## Instructions to follow
All lines in the material containing the word "computer" need to be copied.

## Recorded data
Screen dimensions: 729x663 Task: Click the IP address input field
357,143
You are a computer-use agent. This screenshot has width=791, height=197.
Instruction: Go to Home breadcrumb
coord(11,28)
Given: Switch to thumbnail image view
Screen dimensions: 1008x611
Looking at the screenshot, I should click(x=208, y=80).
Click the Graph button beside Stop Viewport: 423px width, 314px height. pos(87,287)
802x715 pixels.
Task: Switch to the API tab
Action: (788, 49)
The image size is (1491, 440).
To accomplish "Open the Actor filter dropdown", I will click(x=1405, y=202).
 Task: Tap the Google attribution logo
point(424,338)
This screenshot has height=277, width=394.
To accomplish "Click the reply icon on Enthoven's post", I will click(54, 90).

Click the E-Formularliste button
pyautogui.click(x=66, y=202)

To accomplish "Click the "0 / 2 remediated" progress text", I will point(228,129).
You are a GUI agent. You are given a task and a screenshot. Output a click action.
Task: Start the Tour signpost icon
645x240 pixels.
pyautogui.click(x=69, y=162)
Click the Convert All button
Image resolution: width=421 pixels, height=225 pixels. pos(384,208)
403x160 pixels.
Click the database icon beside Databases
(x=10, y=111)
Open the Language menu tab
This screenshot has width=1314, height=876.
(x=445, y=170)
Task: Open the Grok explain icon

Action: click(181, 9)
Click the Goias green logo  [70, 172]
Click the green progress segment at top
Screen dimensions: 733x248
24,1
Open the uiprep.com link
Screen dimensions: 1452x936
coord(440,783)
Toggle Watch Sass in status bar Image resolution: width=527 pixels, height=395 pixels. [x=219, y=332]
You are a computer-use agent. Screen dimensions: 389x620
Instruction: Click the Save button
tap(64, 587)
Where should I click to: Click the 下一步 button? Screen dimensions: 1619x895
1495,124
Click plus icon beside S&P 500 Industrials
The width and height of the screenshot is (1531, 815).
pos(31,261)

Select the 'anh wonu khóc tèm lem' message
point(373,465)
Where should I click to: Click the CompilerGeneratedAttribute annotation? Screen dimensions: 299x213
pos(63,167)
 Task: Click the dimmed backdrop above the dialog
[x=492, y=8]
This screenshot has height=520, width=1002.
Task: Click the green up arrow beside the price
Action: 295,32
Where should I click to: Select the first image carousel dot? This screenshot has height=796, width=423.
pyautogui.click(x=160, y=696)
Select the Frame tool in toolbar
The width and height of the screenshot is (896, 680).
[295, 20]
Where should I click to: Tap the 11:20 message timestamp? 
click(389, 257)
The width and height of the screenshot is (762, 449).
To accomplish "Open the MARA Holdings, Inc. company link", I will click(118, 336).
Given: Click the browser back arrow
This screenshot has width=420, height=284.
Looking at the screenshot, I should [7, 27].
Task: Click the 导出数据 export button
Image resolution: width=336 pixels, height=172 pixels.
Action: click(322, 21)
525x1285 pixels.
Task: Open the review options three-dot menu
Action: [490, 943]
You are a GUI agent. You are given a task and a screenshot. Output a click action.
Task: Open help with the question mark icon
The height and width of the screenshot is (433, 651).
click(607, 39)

## Response
You are a computer-use agent. This screenshot has width=791, height=197.
You are a computer-use agent. Screen dimensions: 389x620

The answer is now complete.